Salernitana: jolly sprecato e vetta che si allontana, aumentano i rimpianti
La Salernitana spreca il jolly e forse dice addio in maniera definitiva ai sogni di primo posto. Il pareggio interno contro il Giugliano ha il sapore amaro della grande occasione mancata, contro l’ultima in classifica, e con il Catania sconfitto, i granata avevano l’obbligo morale di vincere per riaprire realmente la corsa al vertice. Invece è arrivato solo un punto, insufficiente.
L’avvio aveva illuso. Mezz’ora di controllo, vantaggio firmato Ferraris e sensazione di poter indirizzare il match. Poi, però, la Salernitana ha abbassato i ritmi, smarrito aggressività e concesso fiducia a un avversario che, pur senza costruire molto, ha trovato il guizzo giusto con D’Agostino nella ripresa. Da lì in poi, poca lucidità e tanta confusione. Gli ingressi di Achik e Liguori non hanno cambiato l’inerzia, mentre Lescano ha visto negarsi il gol prima da un fuorigioco millimetrico e poi da un clamoroso palo interno al 90’.
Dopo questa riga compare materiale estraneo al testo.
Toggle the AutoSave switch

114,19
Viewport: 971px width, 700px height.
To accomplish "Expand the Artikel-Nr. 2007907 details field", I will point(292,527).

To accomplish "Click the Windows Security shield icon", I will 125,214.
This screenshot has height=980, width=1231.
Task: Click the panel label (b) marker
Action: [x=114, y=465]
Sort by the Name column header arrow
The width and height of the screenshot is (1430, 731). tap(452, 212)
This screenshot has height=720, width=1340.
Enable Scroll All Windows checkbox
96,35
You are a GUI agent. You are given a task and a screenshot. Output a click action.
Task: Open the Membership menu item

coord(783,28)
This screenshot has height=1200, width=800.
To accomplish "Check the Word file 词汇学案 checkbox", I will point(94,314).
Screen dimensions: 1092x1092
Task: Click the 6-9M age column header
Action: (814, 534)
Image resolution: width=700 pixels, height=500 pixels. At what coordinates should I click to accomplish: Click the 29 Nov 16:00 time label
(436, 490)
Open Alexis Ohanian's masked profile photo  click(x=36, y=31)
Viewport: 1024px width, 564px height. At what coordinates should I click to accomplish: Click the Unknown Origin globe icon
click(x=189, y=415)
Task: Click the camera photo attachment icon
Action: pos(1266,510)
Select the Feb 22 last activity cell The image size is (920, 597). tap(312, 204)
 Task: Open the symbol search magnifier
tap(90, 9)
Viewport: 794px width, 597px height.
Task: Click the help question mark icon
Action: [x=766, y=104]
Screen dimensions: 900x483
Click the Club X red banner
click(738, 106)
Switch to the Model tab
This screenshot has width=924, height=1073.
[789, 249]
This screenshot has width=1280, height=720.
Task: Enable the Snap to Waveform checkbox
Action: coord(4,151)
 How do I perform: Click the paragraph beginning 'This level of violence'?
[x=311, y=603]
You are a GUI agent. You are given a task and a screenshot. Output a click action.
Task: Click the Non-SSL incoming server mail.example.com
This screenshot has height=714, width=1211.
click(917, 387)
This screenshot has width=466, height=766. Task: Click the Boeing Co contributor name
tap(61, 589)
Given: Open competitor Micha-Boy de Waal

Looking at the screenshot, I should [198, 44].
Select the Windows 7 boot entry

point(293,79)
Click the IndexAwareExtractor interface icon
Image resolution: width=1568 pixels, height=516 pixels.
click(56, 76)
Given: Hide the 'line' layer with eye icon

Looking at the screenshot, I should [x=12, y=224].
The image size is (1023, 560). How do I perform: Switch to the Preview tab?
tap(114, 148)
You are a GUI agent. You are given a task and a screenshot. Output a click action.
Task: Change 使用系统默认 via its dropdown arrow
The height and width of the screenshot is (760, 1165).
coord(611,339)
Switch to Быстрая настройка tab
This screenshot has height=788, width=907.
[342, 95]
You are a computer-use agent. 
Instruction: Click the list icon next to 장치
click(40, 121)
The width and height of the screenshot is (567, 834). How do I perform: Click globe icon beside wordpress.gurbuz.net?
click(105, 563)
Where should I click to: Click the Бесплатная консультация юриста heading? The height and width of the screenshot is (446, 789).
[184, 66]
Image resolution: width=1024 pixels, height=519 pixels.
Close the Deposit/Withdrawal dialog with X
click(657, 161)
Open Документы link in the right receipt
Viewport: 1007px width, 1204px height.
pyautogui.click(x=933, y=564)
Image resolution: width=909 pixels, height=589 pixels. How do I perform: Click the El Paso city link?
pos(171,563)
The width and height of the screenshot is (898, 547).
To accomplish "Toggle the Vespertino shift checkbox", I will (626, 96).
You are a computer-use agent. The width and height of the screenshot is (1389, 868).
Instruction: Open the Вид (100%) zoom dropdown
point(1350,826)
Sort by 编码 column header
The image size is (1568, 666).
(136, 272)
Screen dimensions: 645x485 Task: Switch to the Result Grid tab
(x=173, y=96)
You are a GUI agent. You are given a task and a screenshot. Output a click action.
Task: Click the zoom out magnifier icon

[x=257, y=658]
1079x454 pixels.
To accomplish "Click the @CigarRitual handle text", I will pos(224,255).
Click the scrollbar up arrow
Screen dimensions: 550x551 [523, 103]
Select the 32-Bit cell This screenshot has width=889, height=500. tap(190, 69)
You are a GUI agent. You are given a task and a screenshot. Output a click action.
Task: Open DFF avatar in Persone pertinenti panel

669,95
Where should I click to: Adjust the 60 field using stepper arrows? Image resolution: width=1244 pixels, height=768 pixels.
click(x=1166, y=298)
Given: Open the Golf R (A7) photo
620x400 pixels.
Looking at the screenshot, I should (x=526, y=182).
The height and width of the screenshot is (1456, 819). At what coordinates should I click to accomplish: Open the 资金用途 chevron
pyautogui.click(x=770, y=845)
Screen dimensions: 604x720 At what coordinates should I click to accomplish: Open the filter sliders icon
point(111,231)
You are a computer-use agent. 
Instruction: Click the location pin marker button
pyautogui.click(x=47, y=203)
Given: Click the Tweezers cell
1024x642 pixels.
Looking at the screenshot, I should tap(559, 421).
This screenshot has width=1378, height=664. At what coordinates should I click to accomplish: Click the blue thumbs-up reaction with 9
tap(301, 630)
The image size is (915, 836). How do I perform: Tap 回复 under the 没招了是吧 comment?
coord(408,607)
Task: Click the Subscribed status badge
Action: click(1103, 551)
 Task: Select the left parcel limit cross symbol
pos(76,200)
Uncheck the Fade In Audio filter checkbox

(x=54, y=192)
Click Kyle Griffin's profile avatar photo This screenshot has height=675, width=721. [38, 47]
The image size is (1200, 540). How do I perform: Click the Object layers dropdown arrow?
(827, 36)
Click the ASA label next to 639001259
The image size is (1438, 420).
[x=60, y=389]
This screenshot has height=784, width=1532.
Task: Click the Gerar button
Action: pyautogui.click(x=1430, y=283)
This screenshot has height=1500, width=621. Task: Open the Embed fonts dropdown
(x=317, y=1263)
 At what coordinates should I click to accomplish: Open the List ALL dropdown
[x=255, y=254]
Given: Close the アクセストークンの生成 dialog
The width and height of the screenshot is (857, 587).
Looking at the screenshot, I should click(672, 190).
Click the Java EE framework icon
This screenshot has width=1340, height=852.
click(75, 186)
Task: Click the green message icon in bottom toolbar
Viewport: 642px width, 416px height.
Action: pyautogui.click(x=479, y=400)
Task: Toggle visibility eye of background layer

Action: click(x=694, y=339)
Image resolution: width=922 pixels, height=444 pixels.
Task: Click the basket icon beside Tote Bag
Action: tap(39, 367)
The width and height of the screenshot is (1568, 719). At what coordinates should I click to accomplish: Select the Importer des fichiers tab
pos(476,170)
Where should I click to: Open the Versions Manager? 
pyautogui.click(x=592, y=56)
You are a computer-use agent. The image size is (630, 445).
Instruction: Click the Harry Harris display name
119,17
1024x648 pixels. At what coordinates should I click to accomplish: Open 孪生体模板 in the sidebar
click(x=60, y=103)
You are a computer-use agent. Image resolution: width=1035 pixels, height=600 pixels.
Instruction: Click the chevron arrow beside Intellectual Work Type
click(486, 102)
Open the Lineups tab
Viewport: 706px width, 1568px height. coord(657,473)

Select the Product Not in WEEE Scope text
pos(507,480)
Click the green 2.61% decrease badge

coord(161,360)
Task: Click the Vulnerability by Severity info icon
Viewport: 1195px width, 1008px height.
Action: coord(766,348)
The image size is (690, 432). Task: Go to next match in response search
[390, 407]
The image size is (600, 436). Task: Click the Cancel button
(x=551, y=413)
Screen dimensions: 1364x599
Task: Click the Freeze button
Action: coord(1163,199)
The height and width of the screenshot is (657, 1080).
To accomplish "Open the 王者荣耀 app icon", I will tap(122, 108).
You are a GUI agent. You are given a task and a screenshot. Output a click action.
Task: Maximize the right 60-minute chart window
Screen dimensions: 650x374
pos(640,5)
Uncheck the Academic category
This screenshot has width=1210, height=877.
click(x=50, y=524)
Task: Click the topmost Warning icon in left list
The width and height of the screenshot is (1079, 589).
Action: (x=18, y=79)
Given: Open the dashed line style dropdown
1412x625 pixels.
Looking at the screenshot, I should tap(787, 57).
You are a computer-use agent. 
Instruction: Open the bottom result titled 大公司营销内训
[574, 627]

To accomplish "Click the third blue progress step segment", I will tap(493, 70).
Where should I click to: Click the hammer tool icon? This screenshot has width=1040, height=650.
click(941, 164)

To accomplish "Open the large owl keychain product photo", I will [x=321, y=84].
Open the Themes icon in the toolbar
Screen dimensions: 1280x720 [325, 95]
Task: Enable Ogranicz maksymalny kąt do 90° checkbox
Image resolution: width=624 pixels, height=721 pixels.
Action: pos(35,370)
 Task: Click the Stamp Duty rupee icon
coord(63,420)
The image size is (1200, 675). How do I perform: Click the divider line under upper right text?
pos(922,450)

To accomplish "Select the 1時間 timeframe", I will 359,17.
La classifica ora racconta una realtà più dura: Benevento primo a +8, Catania a +5. Un divario pesante, soprattutto considerando il calendario e il margine di errore sempre più ridotto. In questo contesto si inserisce anche l’ultimo giorno di calciomercato. La sensazione è che, per continuare a credere almeno nel secondo posto, serva qualcosa in più: non tanto una rivoluzione, quanto un innesto capace di aumentare qualità, personalità e soluzioni offensive. Perché la Salernitana c’è, ma non basta esserci. Serve mordere. E ieri, purtroppo, i granata non l’hanno fatto.